A higher education

Originally published in the August 10, 1971 issue of The Christian Science Monitor

Shakespeare, whom Ben Jonson described as having "small Latin and less Greek," tells us that "learning is but an adjunct to ourself." And never, in the four centuries since that was written, has the wisdom of the poet's words been more apparent than today. With increasing insistence, millions of young men and women are demanding that education be an adjunct of themselves, that is, that education be truly relevant to the creation of a wiser, better, happier, kinder human being.

Despite his lack of learning in the two subjects which were looked upon in his day as the absolute foundation of a good education, Shakespeare had a depth of understanding that no amount of schooling could have given him. Compared with his insight into the human condition, how dull and barren was the scholarship of his contemporaries who viewed learning as an end in itself. Shakespeare has had few peers in his ability to put knowledge at the service of mankind.

When we turn to Christ Jesus, we see how fruitfully human knowledge was subordinated to higher spiritual goals. As for Mrs. Eddy, she put men's learning in perspective when she wrote, "To ask wisdom of God, is the beginning of wisdom." Miscellaneous Writings, p. 359.  

To do just this is what an encouragingly large portion of today's youth is seeking. Behind the demands for great relevance in school and college lies a strong moral conviction that the times necessitate that the philosophy of education be molded to nobler ends. Despite the confusion, the lack of precision, exaggeration, the mistakes which undeniably characterize many of youth's demands, basically these latter stem from a heightened moral and spiritual consciousness. Behind much of the insistence upon relevance lies a God-bestowed impulsion toward the better utilization of that human intelligence which has its origin in the divine intelligence.

But how can today's strong demands for educational reform be made most fruitful?

We can, of course, reject the thoughtless suggestion sometimes advanced that such reform should mean less learning, less study, less knowledge, and less application of intelligence.
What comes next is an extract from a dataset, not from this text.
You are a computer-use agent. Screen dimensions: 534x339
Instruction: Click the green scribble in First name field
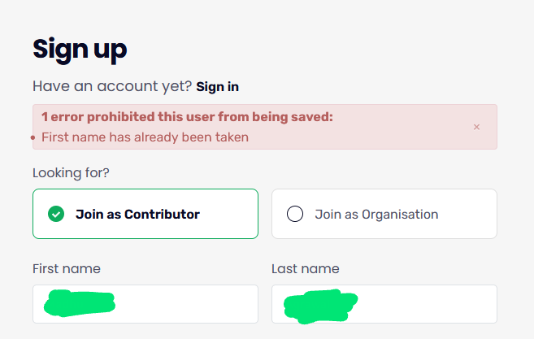point(79,304)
Human affairs are hardly at the spot where less mental effort is justified. But what is justified are such reforms as will lead education to help men better demonstrate here on earth the ever-presence of the only true facts of creation. And these true facts of men's legacy from the Father are intelligence, love, health, brotherhood, peace, and so on. To further these in human affairs must be the true purpose of education. Mrs. Eddy laid great stress on the constructive effects of right education: "Whatever furnishes the semblance of an idea governed by its Principle, furnishes food for thought. Through astronomy, natural history, chemistry, music, mathematics, thought passes naturally from effect back to cause." Science and Health, p. 195.  

But how are the demands for reform and the steps of reform to be channeled into right paths? How are we to avoid merely replacing one fallible educational viewpoint or program or objective with another equally flawed?

If any educator, any teacher, any member of a school board, any student, earnestly desires to improve education and if he will humbly listen for the ideas which ceaselessly pour forth from this higher-than-human source, he will be led in right decisions. We find this wonderful and oft-quoted promise in the Bible: "And thine ears shall hear a word behind thee, saying, This is the way, walk ye in it, when ye turn to the right hand, and when ye turn to the left."  Isaiah 30:21.   

Through heeding divine direction men can fashion of education a steadily improving instrument that will not only better the human condition but more richly satisfy all who partake of it.